▶ _WHAT NEEDS TO BE DONE_
An exact transcription of every record is needed.

*** Opening MATERIAL PROVIDED ***

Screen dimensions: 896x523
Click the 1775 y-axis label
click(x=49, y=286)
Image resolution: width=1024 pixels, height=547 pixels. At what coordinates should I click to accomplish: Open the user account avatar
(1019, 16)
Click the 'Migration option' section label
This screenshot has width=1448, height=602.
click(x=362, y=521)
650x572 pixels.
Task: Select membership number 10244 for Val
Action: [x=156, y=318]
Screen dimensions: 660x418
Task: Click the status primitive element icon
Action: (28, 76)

*** Closing MATERIAL PROVIDED ***

▶ _RESPONSE BELOW_
Screen dimensions: 896x523
Click the 1775 y-axis label
click(x=49, y=286)
Image resolution: width=1024 pixels, height=547 pixels. At what coordinates should I click to accomplish: Open the user account avatar
(1019, 16)
Click the 'Migration option' section label
This screenshot has width=1448, height=602.
click(x=362, y=521)
650x572 pixels.
Task: Select membership number 10244 for Val
Action: [x=156, y=318]
Screen dimensions: 660x418
Task: Click the status primitive element icon
Action: (28, 76)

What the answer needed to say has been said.